> **EXTRAIT**
☆ ☆ ☆ ☆ ☆ ☆ ☆

Quatrièmement, nous avons aussi examiné l’effet des activités de marketing pour huit catégories (fruits et légumes, lait, yogourt, céréale à déjeuner, boissons gazeuses régulières et diète, et boissons énergétiques). En général, nous constatons que les activités de marketing jouent un rôle très important à encourager l’achat des fruits et légumes. Cet effet est aussi fort que l’effet des activités de marketing sur les catégories moins santé comme les boissons gazeuses. Nous avons aussi étudié l’impact des prix sur la consommation des aliments afin de mesurer la sensibilité des consommateurs aux prix des fruits et légumes, ce qu’on appelle aussi l’élasticité des prix. Nous avons observé que l'élasticité des prix pour les légumes est plus élevée que celle des fruits, c'est-à-dire que les consommateurs sont plus sensibles aux prix pour les légumes que pour les fruits. Toutefois, les achats de fruits sont plus sensibles à des augmentations dans la fréquence de remise de prix, par rapport à l'achat de légumes. (Tableau 21 du rapport technique) On a aussi noté que les activités liées à l’étalage en magasin ont plus d’impact sur la consommation de légumes que celle de fruits; de plus, les résultats indiquent que les consommateurs avec des faibles revenus sont plus sensibles aux activités d’étalage (Tableau du rapport technique). Le lait, yogourt, et les céréales à déjeuner ont quant à eux une très grande élasticité des prix.
En général, les consommateurs sont très sensibles aux activités de marketing pour les boissons gazeuses régulières et diètes. Cependant, il est clair que la sensibilité aux prix, la fréquence de remise de prix, et les activités d’étalage et de circulaire sont plus élevées pour les boissons gazeuses régulières que pour les boissons diètes. Les consommateurs sont pour la plupart sensibles aux variables liées au prix quand il s'agit des boissons énergétiques. La demande de boisson énergétique est très élastique et elle est influencée par l’augmentation de la fréquence de remises de prix.

☆ ☆ ☆ ☆ ☆ ☆ ☆

> **DONNÉES FOURNIES**
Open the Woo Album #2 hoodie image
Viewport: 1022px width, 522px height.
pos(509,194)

☆ ☆ ☆ ☆ ☆ ☆ ☆

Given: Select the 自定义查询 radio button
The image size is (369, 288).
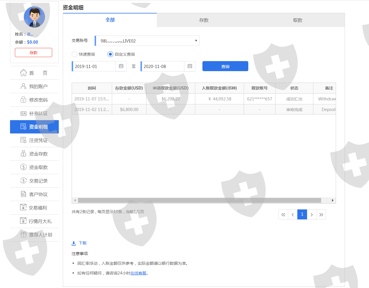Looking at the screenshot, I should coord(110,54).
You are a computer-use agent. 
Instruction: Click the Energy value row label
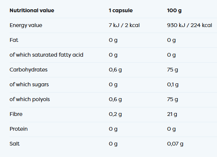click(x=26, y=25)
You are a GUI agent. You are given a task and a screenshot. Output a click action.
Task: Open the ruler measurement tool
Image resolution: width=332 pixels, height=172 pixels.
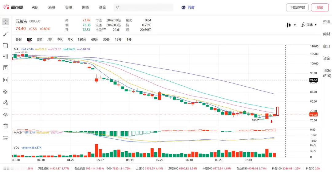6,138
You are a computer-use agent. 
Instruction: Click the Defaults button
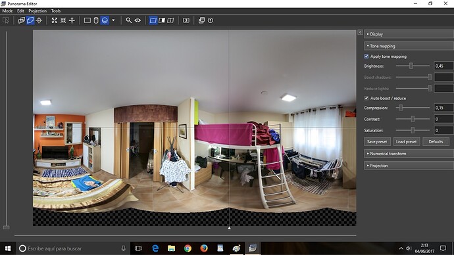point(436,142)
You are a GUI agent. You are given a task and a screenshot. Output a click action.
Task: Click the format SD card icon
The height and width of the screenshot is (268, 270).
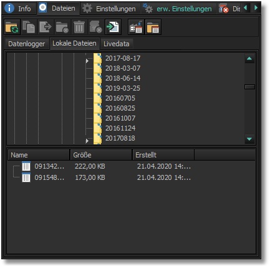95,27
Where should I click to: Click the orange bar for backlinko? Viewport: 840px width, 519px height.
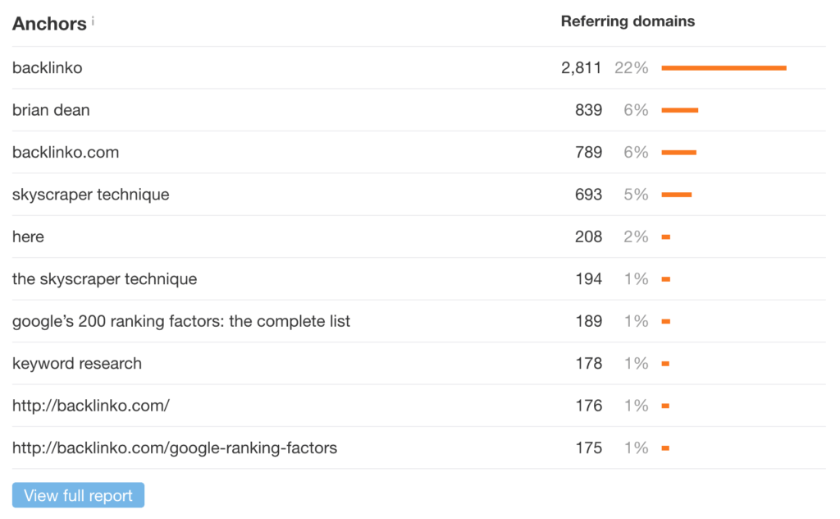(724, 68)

☆ ☆ ☆ ☆ ☆ ☆ ☆

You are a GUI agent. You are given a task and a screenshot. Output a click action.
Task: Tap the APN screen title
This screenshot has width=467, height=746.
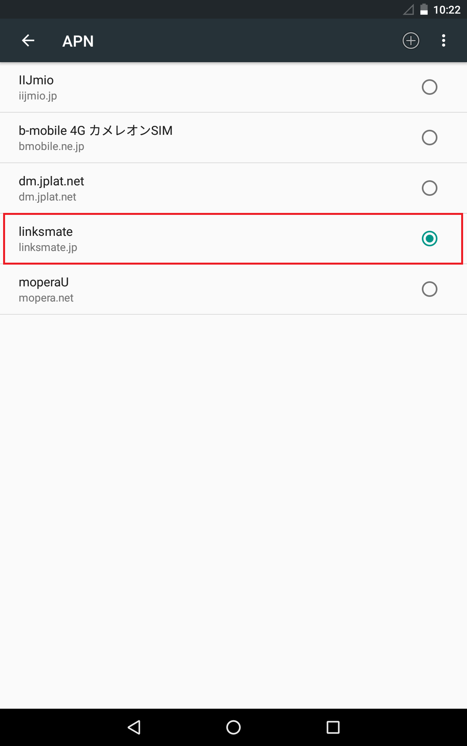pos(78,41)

☆ ☆ ☆ ☆ ☆ ☆ ☆

> **EXERCICES À RÉALISER**
1 > Répondez aux questions suivantes à partir de l'extrait sur le marketing alimentaire.
(a) Pour combien de catégories l'effet des activités de marketing a-t-il été examiné ?
(b) Quels consommateurs sont plus sensibles aux activités d'étalage ?
(c) Par quoi la demande de boisson énergétique est-elle influencée ?
2 > Traduisez en anglais cette phrase de l'extrait sur le marketing alimentaire : « Nous avons observé que l'élasticité des prix pour les légumes est plus élevée que celle des fruits, c'est-à-dire que les consommateurs sont plus sensibles aux prix pour les légumes que pour les fruits. »
3 > Recopiez le passage de l'extrait sur le marketing alimentaire situé entre « En général, les » et « remises de prix. », ces mots compris.
Les items n'interviennent pas dans ce travail.

> **CORRIGÉ PAR EXERCICE**
1 >
(a) Pour huit catégories.
(b) Les consommateurs avec des faibles revenus.
(c) Par l'augmentation de la fréquence de remises de prix.

2 > We observed that the price elasticity for vegetables is higher than that for fruit, that is, consumers are more sensitive to prices for vegetables than for fruit.

3 >
En général, les consommateurs sont très sensibles aux activités de marketing pour les boissons gazeuses régulières et diètes. Cependant, il est clair que la sensibilité aux prix, la fréquence de remise de prix, et les activités d’étalage et de circulaire sont plus élevées pour les boissons gazeuses régulières que pour les boissons diètes. Les consommateurs sont pour la plupart sensibles aux variables liées au prix quand il s'agit des boissons énergétiques. La demande de boisson énergétique est très élastique et elle est influencée par l’augmentation de la fréquence de remises de prix.